Use of custom eFPGA blocks allows you to realize the kind of performance that today’s standalone FPGAs simply cannot attain.
FPGA design implementations are fundamentally inefficient compared to ASIC implementations, by a factor of 10X or more. That’s simply the engineering tradeoff you make in exchange for the FPGA’s programmability and flexibility. Embedding an eFPGA infuses an ASIC with that same sort of programmability and flexibility, but you certainly don’t want to give up all of the efficiency you get from designing an ASIC in the first place.
Custom blocks allow you to better exploit an eFPGA’s flexibility where you really need it, while reducing the other portions of your design—the parts that will not change—to more efficient but unchanging ASIC gates. By using some of these ASIC gates to implement functions as custom blocks within the eFPGA’s fabric, you can get the speed you need where you need it and still achieve the eFPGA’s flexibility and programmability where it really matters.
FPGA vs. eFPGA: The Real Differences
If you look at the die photo of a standalone, packaged FPGA, you’ll see that the FPGA core (the LUTs, memories, and DSPs) consumes only about half of the total die area. The other half is dedicated to the FPGA’s programmable I/O circuitry.
In the packaged FPGA domain, the programmable I/O is the real secret sauce. A packaged FPGA’s programmable I/O circuitry allows system designers to connect the FPGA to almost any other device, including microprocessors, memory, ASICs, and even other packaged FPGAs. That’s why an appropriate amount of a packaged FPGA’s die area is allocated to I/O. An eFPGA doesn’t have or need the programmable I/O of a packaged FPGA, because it’s connected directly to other on-chip blocks.
In addition to the extra area absorbed by the on-chip programmable I/O in a packaged FPGA, the programmable I/O circuitry consumes a large chunk of the packaged FPGA’s total power. Like the extra die area, the extra power consumed by the programmable I/O circuitry is also absent when using an eFPGA.

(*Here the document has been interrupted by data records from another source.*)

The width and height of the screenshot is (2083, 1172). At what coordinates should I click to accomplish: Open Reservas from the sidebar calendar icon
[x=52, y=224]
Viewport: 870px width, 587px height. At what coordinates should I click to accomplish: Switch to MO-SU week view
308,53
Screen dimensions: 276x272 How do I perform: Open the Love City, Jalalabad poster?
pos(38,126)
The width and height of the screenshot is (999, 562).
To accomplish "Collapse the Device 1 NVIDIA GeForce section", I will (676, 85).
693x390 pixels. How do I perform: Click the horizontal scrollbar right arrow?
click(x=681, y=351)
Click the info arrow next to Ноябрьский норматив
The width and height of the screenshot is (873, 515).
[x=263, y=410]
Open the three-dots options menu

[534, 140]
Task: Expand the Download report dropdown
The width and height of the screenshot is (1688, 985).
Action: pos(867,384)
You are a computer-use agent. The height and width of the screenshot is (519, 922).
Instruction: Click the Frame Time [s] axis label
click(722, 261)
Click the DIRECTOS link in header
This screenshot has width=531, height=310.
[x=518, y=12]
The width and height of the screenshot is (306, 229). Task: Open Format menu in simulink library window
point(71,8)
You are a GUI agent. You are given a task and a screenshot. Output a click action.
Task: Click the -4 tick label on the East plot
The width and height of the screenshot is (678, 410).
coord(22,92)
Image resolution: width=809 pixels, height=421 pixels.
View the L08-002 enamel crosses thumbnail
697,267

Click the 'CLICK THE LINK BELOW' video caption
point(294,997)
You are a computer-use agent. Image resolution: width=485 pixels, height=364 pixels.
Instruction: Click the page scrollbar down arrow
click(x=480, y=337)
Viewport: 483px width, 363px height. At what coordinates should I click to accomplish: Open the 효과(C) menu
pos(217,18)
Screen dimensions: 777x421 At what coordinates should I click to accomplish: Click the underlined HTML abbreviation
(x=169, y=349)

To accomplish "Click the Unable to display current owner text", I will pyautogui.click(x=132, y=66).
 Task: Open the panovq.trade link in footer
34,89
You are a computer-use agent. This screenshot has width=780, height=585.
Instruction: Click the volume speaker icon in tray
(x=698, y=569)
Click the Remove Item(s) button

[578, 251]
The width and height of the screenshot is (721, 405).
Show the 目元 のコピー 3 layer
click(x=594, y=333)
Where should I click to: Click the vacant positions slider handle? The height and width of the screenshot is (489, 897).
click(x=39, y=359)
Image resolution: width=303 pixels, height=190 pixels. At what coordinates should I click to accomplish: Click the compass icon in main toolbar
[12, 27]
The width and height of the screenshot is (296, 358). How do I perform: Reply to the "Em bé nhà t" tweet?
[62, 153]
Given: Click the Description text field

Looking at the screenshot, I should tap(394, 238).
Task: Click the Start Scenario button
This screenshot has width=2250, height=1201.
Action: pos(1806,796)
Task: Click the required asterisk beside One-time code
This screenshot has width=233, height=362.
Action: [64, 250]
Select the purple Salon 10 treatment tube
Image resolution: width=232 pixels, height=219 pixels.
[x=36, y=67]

Next, there’s the hardware “shell.” Many FPGA-based hardware accelerator designs have a standard hardware shell, which is the portion of the design, usually the system interface, which doesn’t change from one design iteration to the next. For example, a hardware accelerator’s processor interface generally will not change from one generation or one design to the next. Only the functions inside of the shell change. Consequently, the shell needn’t be, and shouldn’t be, implemented within the programmable eFPGA because the flexibility isn’t needed. Implementing shell functions with ASIC gates improves performance and shrinks die area.
The net result is that custom blocks designed into your eFPGA could require as little as one-sixth the die area that would be needed when implementing the same function in a standalone, packaged FPGA (Fig. 3).
3. Using custom eFPGA blocks, eliminating the programmable I/O used in packaged FPGAs, and hardening shell functions in the ASIC can cut the size of the eFPGA block to less than one-sixth of the die area required by a packaged FPGA.
In summary, the option to add custom blocks to an eFPGA design is critical to the efficient use of an ASIC’s die area and to achieving performance goals while retaining the desired flexibility through hardware programmability.
Steve Mensor is Vice President of Marketing at Achronix Semiconductor Corp.